# TASK DESCRIPTION:
Would you transcribe the lines running from the one that holds "Image resolution: width=1389" to the last line of the records? Leave every picture out.
——
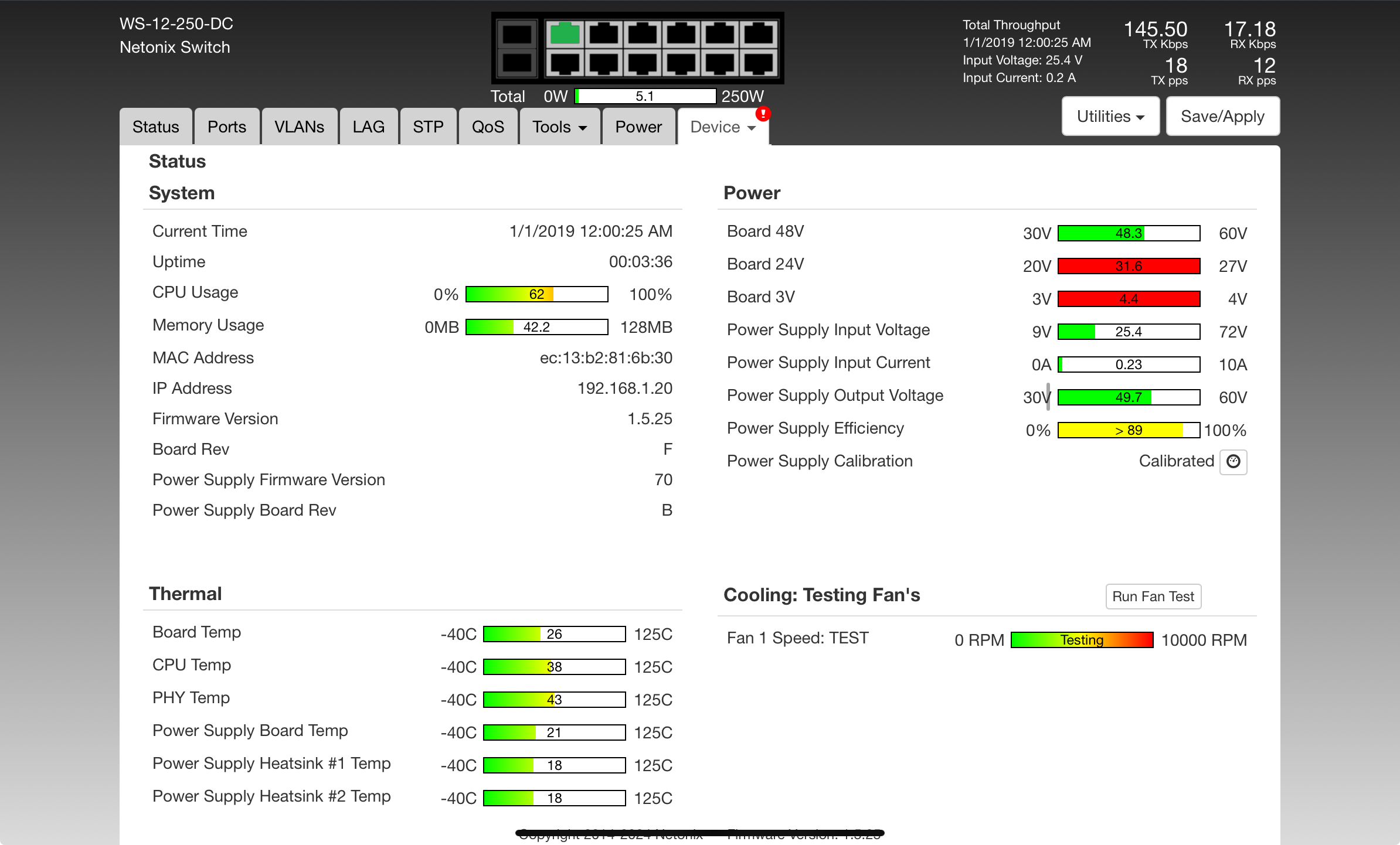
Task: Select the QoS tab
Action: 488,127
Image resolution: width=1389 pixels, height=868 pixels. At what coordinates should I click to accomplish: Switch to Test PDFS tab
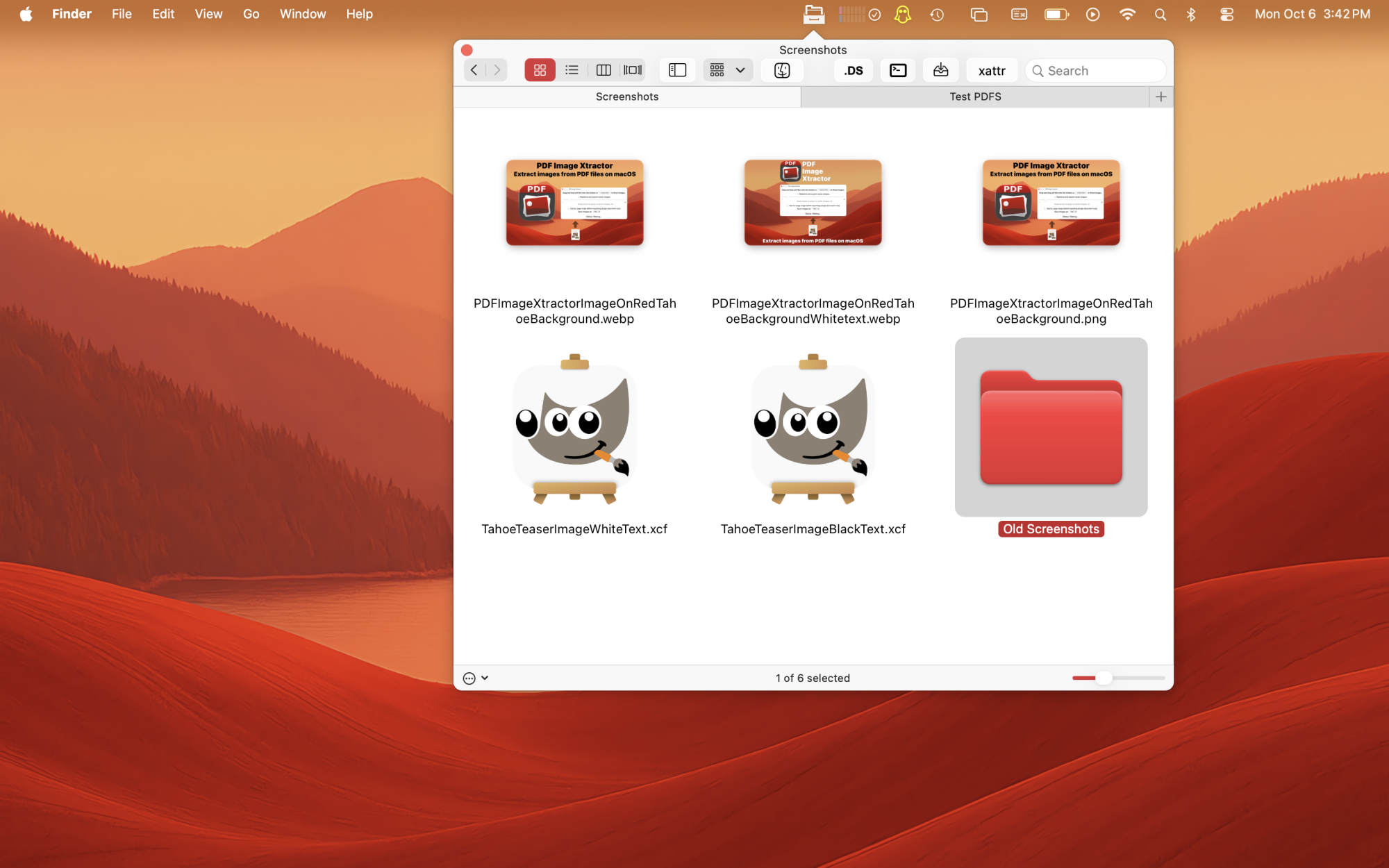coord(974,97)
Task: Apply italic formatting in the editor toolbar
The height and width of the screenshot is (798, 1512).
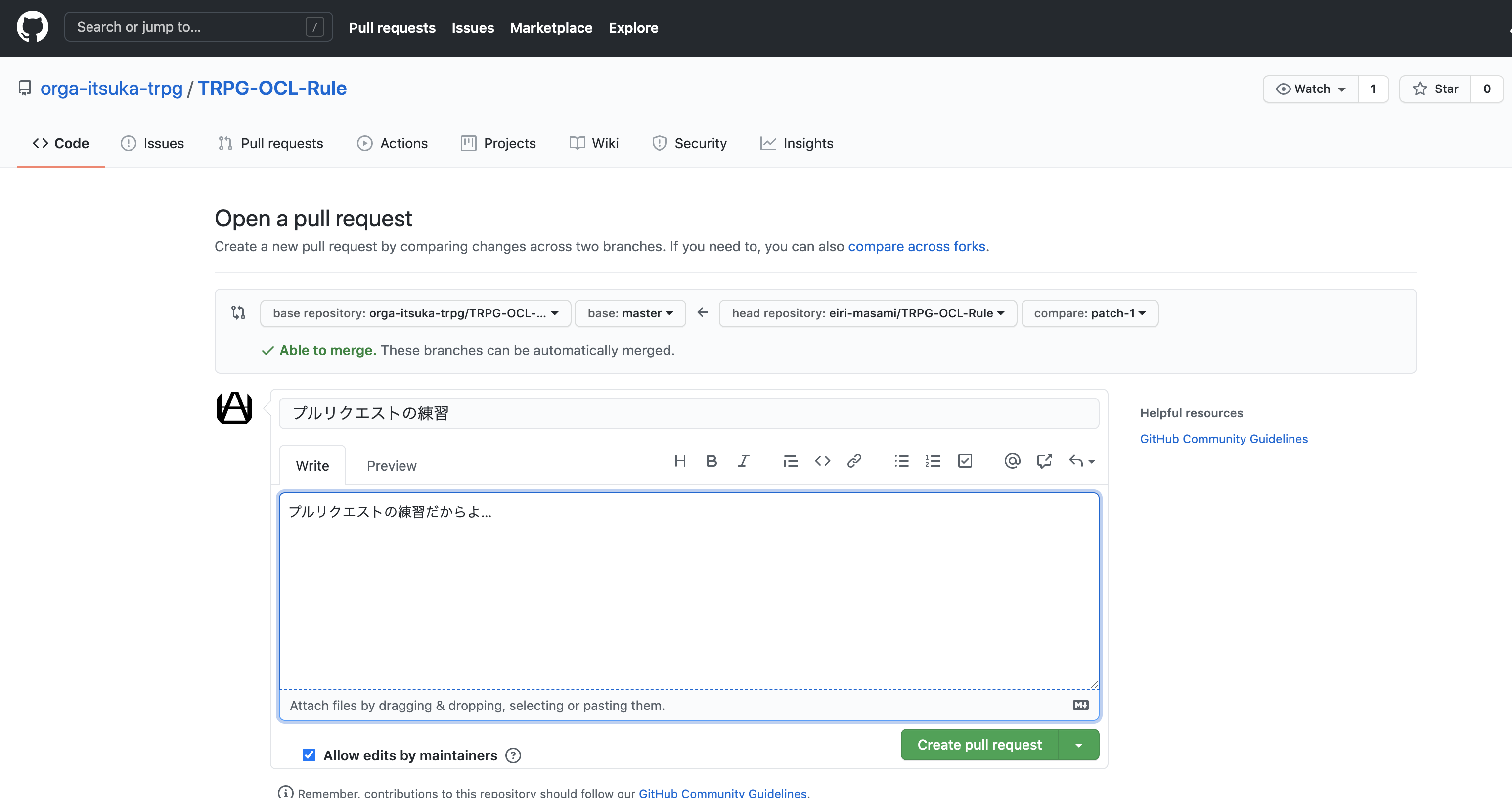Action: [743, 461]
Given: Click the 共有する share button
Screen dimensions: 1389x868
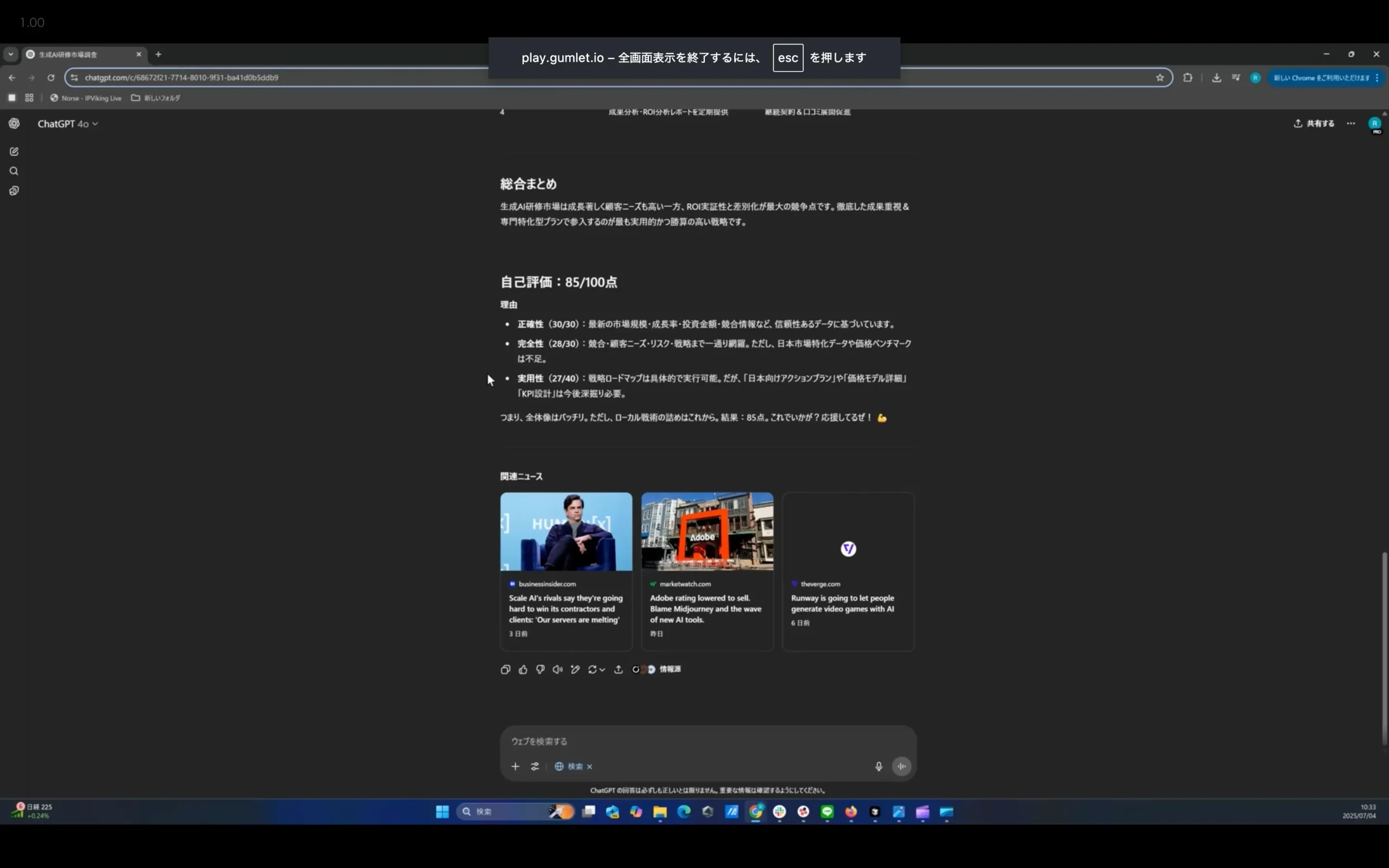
——
# ANSWER BOX:
Image resolution: width=1389 pixels, height=868 pixels. At what coordinates should I click to accomplish: Switch to Test PDFS tab
coord(974,97)
Task: Apply italic formatting in the editor toolbar
The height and width of the screenshot is (798, 1512).
Action: [743, 461]
Given: Click the 共有する share button
Screen dimensions: 1389x868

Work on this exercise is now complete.